Selesai melaksanakan Midodareni, Ratih segera menuju kamarnya untuk mengistirahatkan badannya agar tampil fresh esok hari. Tahap demi tahap tata cara adat Jawa telah Ratih laksanakan, tinggal menunggu tahap puncak esok harinya, yaitu akad nikah dan Upacara Panggih yang terdiri dari berbagai ritual lainnya, seperti liron kembang mayang atau menukar kembang mayang, gantal atau melempar sirih, ngidak endhog atau menginjak telur sebagai simbol seksual pecahnya pamor kedua mempelai dan simbol tanggung jawab seorang suami serta kesetiaan seorang istri, sindur atau berjalan menuju pelaminan sambil diiringi alunan gending, dulangan atau saling menyuapi sampai sungkeman.

Ibu mengetuk pintu kamar Ratih. Setelah dipersilahkan masuk, Ibu menghampiri Ratih yang sedang berbaring ditempat tidurnya.

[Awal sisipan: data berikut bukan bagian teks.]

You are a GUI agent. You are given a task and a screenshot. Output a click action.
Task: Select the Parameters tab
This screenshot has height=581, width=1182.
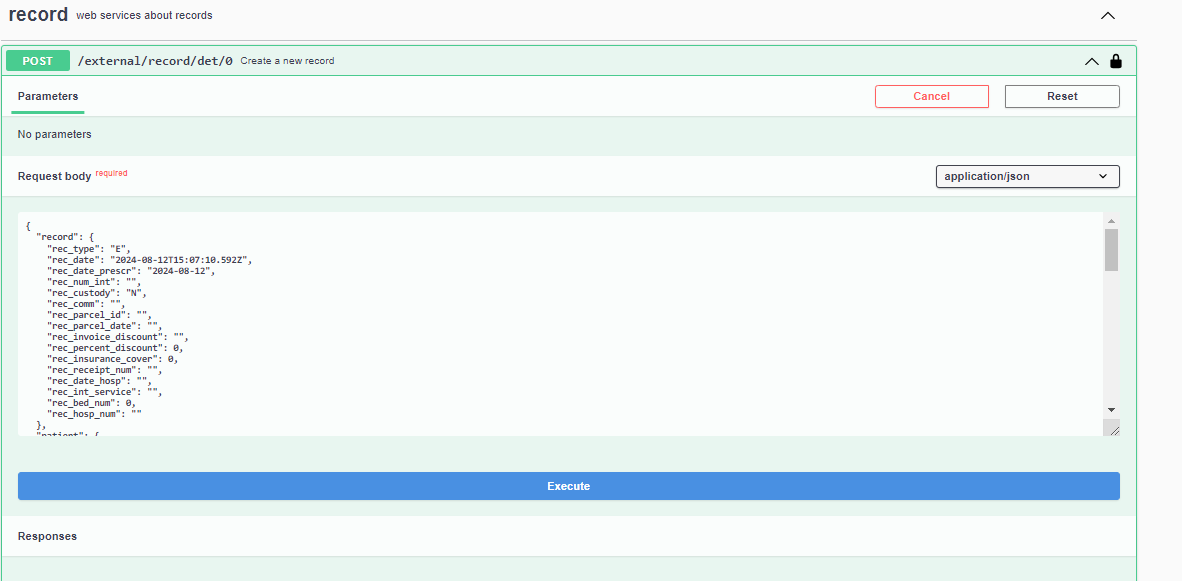click(48, 97)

"Nduk, Ibu sangat bahagia sekali." Sahut Ibu sambil duduk disebelah Ratih. Ratih menjatuhkan kepalanya dipangkuan Ibu. "Kewajiban Ibu dan Bapak sebagai orang tua hampir selesai. Jaya memiliki bibit, bebet dan bobot yang baik dimata Ibu dan Bapak." Ibu menghela napas sejenak sambil terus mengusapi rambut Ratih. "Ibu juga senang, karena impian Ibu untuk menikahkan kamu dengan adat Jawa sudah terkabulkan. Walaupun njelimet, tapi Ibu ndak capek. Karena dibalik ritual-ritual itu ada harapan-harapan yang baik untuk pernikahan kalian. Kamu bukan anak bau kencur lagi, Nduk. Saiki wis pecah pamore (sekarang sudah pecah pamornya)."

Ibu menutup pembicaraan dengan mengecup kening Ratih sambil meneteskan air mata. Begitu juga Ratih yang ikut terharu mendengar pernyataan Ibu. Ia memandangi kebaya modern berwarna putih yang menggantung dikamarnya yang akan dikenakan besok diacara akad nikah. Ia memejamkan mata sambil membayangkan betapa cantiknya ia mengenakan kebaya tersebut dan duduk bersanding dengan Mas Jaya di pelaminan nanti.